The CBI’s economic forecast reveals that the recovery will be slow and fragile, with GDP growth resuming only in the spring of 2010.

CBI director-general Richard Lambert, says: "The UK economy remains deeply troubled, and the first quarter of this year has been tougher than expected. Firms have been running down their stocks of completed goods, and that is having a real impact on output, jobs and investment. Anxious consumers are spending less and building a savings buffer.

"In these turbulent times it is difficult to build a clear picture of how the economy will perform, but there are a few tentative signs that the steepest phase of the recession is now behind us, and that the banking packages, aggressive monetary policy and fiscal support will steady the pace of decline from here on.

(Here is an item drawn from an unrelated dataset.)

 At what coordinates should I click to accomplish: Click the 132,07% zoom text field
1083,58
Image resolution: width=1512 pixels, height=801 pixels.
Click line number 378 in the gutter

The recession is by no means over, but we see a return to very weak growth by spring 2010.

"Given falling tax revenues, the shrinking economy, and alarming levels of government debt, we urge the Chancellor to avoid any further major fiscal boosts in the Budget. Budget measures should be targeted on jobs and investment, with a focus on efficiency savings and public service reform."

The CBI predicts that the economy will have shrunk by a total of 5.1% by the end of this recession, which is not as severe as the cumulative 5.9% seen in the early 1980s recession.

CPI inflation is expected to fall below the Bank of England’s 2 per cent target in 2009 Q2 and to remain there through 2010. The Bank of England is expected to start slowly increasing the UK official Bank Rate from its current 0.5 per cent in spring 2010.

Unemployment is expected to continue to worsen over the next 12 months, breaking 10 per cent in 2010 Q1 and peaking at 3.25 million unemployed (10.3 per cent) in 2010 Q2.

Businesses will continue to scale back on investment in the face of the recession, and business investment is expected to shrink by 9.3 per cent over 2009 and a further 3.4 per cent in 2010.